2. WARRANTIES. The Stockholder hereby warrants that the Stockholder is
the owner of the Collateral and has the right to pledge the Collateral and that
the Collateral is free from all liens, adverse claims and other security
interests (other than those created hereby).
3. RIGHTS AND POWERS. The Company may without obligation to do so,
exercise one or more of the following rights and powers with respect to the
Collateral:
(a) accept in its discretion, but subject to the applicable
limitations of Sections 7(c) and 7(e), other property of the Stockholder in
exchange for all or part of the Collateral and release Collateral to the
Stockholder to the extent necessary to effect such exchange, and in such event
the money, property or securities received in the exchanges shall be held by the
Company as substitute security for the Note and all other indebtedness secured
hereunder, and
(b) transfer record ownership of the Collateral to the Company or its
nominee and receive, endorse and give receipt for, or collect by legal
proceedings or otherwise, dividends or other distributions made or paid with
respect to the Collateral, provided and only if there exists at the time an
outstanding event of default under Section 8 of this Agreement.
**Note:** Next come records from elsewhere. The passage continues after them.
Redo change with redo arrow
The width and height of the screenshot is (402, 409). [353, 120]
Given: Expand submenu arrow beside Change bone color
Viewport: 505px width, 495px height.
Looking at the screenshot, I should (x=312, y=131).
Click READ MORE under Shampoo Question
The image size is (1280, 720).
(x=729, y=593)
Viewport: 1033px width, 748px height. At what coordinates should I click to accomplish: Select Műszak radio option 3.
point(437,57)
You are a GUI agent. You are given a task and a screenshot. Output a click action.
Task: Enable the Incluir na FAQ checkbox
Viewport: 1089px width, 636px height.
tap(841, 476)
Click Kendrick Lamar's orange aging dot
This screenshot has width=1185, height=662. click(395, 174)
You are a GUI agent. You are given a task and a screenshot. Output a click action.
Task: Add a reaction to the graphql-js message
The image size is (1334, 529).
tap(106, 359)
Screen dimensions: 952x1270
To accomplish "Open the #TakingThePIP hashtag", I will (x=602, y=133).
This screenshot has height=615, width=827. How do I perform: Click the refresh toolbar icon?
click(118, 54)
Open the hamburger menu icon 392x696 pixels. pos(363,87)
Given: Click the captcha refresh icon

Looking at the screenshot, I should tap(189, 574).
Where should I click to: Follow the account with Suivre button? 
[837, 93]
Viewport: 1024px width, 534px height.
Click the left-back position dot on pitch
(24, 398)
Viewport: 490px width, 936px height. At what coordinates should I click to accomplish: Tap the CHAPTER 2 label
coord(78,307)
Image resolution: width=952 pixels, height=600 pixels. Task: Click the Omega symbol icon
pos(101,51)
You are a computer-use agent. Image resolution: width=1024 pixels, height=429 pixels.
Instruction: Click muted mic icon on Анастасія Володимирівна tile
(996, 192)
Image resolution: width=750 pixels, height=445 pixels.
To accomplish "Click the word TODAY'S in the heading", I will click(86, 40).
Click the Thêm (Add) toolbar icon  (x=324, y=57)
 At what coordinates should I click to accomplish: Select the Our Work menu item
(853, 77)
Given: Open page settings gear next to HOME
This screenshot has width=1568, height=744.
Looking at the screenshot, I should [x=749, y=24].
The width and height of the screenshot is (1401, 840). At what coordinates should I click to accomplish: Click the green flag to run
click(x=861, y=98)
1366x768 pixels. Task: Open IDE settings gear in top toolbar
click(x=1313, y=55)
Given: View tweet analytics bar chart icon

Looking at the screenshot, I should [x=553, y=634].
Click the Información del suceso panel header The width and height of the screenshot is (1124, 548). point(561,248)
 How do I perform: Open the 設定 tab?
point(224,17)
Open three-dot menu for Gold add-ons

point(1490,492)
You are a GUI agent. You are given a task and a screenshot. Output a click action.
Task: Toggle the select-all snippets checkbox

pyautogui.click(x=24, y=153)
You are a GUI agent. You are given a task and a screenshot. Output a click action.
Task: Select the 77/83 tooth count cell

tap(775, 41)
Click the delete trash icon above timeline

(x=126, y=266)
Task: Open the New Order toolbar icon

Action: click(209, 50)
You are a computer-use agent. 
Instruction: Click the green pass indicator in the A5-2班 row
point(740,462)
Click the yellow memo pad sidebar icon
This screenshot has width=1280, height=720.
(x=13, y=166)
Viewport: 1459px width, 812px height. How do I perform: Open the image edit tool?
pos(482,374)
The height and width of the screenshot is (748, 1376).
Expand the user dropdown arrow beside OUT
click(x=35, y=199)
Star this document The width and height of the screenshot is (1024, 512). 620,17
The Company will notify the Stockholder of any action taken by the Company
pursuant to the provisions of this Section 3. Expenses reasonably incurred in
connection with such action shall by payable by the Stockholder and form part of
the indebtedness secured hereunder as provided in Section 10.
So long as there exists no event of default under Section 8 of this
Agreement, the Stockholder may exercise all voting rights and be entitled to
receive any and all regular cash dividends paid on the Collateral. Accordingly,
until such time as an event of default occults under this Agreement, all proxy
statements and other Stockholder materials pertaining to the Collateral shall be
delivered to the Stockholder.
Any cash sums that the Company may receive in the exercise of its rights
and powers under Section 3(b) above shall be applied to the payment of the Note
and other indebtedness secured hereunder, in such order of application as the
Company deems appropriate. Any remaining cash shall be paid over to the
Stockholder.
4. DUTY TO DELIVER. Any new, additional or different securities that may
now or hereafter become distributable with respect to the Collateral by reason
of (i) any stock divided, stock split or reclassification of the Common Stock of
the Company, or (ii) any merger, consolidation or other reorganization affecting
the capital structure of the Company, shall, upon receipt by the Stockholder, be
promptly delivered to and deposited with the Company as part of the Collateral
hereunder. Such securities shall be accompanied by one or more properly
endorsed stock power assignments.
5. CARE OF COLLATERAL. The Company shall exercise reasonable care in the
custody and preservation of the Collateral, but shall have no obligation to
initiate any action with respect to any conversion, call, exchange right,
preemptive, subscription right, purchase offer or other right or privilege
relating to or affecting the Collateral. The Company shall have no duty to
reserve the rights of the Stockholder against adverse claims or to protect the
Collateral against the possibility of a decline in market value. The Company
shall not be obligated to take any action with respects to the Collateral
requested by the Stockholder unless the request is made in writing and the
Company determines that there requested action will not unreasonably jeopardize
the value of the Collateral as security for the Note and other indebtedness
secured hereunder.
The Company may at any time release and deliver all or part of the
Collateral to the Stockholder, and the receipt thereof by the Stockholder shall
constitute a complete and full
-2-
acquittance for the Collateral so released and delivered. The Company shall
accordingly be discharged from any further liability or responsibility for
the Collateral, and the released Collateral shall no longer be subject to the
provisions of this Agreement. However, any and all release of the Collateral
shall be effected in compliance with the applicable limitations of Sections
7(c) and 7(e).
6. PAYMENT OF TAXES AND OTHER CHANGES. The Stockholder shall pay, prior
to the delinquency date, all taxes, liens, assessments and other charges against
the Collateral, and in the event of the Stockholder's failure to do so, the
Company may at is election pay any or all of such taxes and charges without
contesting the validity or legality thereof. The payment so made shall become a
part of the indebtedness secured hereunder and until paid shall bear interest at
the Company's interest rate then being earned by the Company on its deposits.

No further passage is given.